While lawmakers eye a legislative package, some members of the Trump administration have already adopted Senator Lee’s messaging. Back in March, Doug Burgum, a real estate developer who is now interior secretary, and Housing and Urban Development Secretary Scott Turner cowrote an op-ed in The Wall Street Journal announcing a plan to sell America’s public land to create more housing.
But according to the National Low Income Housing Coalition, the places that need affordable housing are near urban centers and are densely populated. If homes are built in remote areas—such as public lands—the cost of building roads, plumbing, and other essential services could quickly balloon, warned the Center for American Progress. The costs to build could put many of these homes out of reach for most Americans.
“The lack of affordable housing in America is a serious issue, but the administration and anti–public lands advocates in Congress are using this issue as a Trojan horse,” David Feinman, the vice president of government affairs at the Conservation Lands Foundation, said. “It’s just another cynical ploy to try to … offer up shared natural resources for sale to the highest bidder and take access to public lands away from the American people.”
Who benefits
Perhaps more revealing than public statements or legislative packages are what lawmakers include, or fail to include, in their plans. In both the Trump administration’s plan and Senator Lee’s HOUSES Act, for example, the proposals left out affordability requirements and specifics on who could buy land. For Burgum’s and Turner’s proposal, it only stipulates that those areas be within 10 miles of population centers with over 5,000 people.
“There is a huge contingent of developers who would love to get their hands on some of these places,” Clark said. “Certainly, in areas where there may be a shortage of available land or just the ability to build in really incredible places.”
Robison said this is what’s occurred in Idaho. In 2016, billionaire developers from Texas purchased nearly 200,000 acres of timberland. The public enjoyed access to the property from all the previous landowners—timber companies, the state, and the federal government. After the land was sold, Idahoans suddenly faced armed security and locked gates on formerly accessible roads. Last year, the same developers put 60,000 acres of the land they bought on the market for roughly $150 million. Similar stories exist in Montana, where a developer purchased thousands of acres of timberland to create the Yellowstone Club, which cost over a quarter million dollars to join. In January 2025, the club’s new owners entered a deal with the US Forest Service to expand near the Crazy Mountains.
“We've seen this before, where trailhead signs, your favorite elk hunting camp, or fishing spot, or a place to harvest a Christmas tree, or backcountry ski area gets blocked off with ‘no trespassing’ signs,” Robison said. “In addition, the ecosystem services, whether it's for clean water protection or wildlife, those are at the whim of the owners.”

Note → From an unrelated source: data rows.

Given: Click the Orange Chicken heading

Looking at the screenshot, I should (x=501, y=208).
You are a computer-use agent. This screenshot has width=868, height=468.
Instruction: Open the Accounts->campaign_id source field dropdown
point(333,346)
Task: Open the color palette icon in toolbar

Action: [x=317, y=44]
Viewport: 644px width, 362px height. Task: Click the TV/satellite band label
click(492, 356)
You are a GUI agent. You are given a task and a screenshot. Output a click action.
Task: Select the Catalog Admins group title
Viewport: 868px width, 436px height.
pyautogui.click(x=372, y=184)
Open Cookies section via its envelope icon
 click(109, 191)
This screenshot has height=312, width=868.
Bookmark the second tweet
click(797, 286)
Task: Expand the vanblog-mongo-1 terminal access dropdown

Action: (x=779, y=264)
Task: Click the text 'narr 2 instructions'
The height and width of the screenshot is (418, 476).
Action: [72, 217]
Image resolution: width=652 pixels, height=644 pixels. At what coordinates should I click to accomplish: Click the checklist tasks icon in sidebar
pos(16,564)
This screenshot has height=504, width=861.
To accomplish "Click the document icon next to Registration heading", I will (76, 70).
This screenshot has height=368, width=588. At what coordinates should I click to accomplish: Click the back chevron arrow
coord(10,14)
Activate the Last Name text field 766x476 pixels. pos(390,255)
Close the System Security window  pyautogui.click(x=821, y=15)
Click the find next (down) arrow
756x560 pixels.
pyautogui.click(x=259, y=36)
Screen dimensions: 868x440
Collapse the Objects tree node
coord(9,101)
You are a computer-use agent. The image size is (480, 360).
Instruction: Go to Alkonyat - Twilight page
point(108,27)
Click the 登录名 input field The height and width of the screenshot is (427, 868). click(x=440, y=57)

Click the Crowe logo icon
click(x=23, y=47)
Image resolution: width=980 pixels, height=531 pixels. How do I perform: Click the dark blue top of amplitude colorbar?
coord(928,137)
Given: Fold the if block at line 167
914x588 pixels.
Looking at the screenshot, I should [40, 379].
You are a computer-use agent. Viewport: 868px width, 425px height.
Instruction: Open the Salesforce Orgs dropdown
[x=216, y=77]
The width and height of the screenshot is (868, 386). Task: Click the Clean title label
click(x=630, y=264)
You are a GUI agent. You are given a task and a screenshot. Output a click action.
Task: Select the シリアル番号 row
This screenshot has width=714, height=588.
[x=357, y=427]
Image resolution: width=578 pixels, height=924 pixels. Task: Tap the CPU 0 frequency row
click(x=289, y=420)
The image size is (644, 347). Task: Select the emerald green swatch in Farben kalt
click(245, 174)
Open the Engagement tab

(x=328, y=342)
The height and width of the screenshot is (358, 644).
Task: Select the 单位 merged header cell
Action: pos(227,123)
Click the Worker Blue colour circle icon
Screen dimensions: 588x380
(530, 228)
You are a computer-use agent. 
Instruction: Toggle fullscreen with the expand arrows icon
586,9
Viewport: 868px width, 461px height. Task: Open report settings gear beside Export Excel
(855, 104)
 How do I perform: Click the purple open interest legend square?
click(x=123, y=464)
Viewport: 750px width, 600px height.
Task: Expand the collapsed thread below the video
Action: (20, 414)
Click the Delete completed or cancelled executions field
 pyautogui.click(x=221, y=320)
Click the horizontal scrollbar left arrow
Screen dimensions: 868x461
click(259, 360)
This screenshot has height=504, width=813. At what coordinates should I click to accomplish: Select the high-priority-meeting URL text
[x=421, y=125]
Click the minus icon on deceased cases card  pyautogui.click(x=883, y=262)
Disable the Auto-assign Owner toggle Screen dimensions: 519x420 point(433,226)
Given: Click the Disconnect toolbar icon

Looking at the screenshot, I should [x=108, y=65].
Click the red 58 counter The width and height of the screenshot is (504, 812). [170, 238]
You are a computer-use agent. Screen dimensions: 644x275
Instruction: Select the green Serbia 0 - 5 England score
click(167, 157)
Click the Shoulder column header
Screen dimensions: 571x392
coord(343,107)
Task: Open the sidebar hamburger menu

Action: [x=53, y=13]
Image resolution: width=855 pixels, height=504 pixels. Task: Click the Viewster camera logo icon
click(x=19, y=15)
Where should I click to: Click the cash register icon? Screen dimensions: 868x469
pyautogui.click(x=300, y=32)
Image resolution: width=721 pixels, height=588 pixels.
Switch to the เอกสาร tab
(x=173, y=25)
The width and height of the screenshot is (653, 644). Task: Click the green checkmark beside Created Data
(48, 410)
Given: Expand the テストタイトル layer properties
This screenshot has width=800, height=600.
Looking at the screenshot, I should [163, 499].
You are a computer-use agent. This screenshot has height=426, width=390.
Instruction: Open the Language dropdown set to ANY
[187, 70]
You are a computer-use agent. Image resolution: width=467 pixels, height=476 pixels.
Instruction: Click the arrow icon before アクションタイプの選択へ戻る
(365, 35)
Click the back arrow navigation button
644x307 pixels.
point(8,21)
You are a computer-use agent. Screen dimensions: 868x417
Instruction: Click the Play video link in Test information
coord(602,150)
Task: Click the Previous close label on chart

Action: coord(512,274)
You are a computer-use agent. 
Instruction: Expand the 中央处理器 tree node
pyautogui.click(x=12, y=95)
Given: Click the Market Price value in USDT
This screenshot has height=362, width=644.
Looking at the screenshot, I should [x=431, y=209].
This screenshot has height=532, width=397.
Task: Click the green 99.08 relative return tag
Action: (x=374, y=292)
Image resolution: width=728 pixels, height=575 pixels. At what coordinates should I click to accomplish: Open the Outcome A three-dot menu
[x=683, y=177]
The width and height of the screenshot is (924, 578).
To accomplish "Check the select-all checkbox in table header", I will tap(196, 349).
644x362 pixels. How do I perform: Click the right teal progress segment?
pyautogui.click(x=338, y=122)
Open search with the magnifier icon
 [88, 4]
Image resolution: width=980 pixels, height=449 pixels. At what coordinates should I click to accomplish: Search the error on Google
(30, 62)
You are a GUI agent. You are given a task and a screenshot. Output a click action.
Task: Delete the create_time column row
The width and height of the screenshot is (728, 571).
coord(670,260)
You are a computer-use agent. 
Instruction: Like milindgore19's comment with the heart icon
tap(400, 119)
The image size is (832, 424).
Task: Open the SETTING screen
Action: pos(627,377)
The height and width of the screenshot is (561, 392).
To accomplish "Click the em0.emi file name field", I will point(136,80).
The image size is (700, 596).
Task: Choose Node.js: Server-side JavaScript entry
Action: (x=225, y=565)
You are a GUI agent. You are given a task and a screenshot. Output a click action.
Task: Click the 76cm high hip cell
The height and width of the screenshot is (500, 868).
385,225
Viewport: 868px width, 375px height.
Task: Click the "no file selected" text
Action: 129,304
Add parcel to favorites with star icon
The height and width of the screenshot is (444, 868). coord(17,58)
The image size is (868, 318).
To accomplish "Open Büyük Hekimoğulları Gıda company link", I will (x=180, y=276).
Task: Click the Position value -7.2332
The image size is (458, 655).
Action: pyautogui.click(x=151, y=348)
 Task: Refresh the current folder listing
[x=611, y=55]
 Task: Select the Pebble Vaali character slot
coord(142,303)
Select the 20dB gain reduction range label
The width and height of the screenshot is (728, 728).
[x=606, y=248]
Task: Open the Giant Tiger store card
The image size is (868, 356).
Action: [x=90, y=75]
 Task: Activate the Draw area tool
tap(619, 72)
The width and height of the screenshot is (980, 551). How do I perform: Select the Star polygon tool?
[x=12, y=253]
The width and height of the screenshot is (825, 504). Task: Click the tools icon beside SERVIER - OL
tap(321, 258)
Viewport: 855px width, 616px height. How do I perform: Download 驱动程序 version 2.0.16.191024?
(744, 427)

With pending conversations to include public land sales in budget reconciliation, many advocates fear this could be the start of something bigger than just housing. Kristen Brengel, the vice president for government affairs at the National Parks Conservation Association, worries the Trump administration may use public lands to solve a manufactured emergency, such as the need to build data centers. Lawmakers have pitched selling a few select lands, but if something like this were to pass, selling just a few areas would make the plan unviable, Brengel added.
“I've done some more research on it, and if they use budget reconciliation, they're not going to be able to be particular about what land gets sold,” Brengel said. “They're not going to be particular about who can buy it. This would have to be sort of a broad attack on public lands.”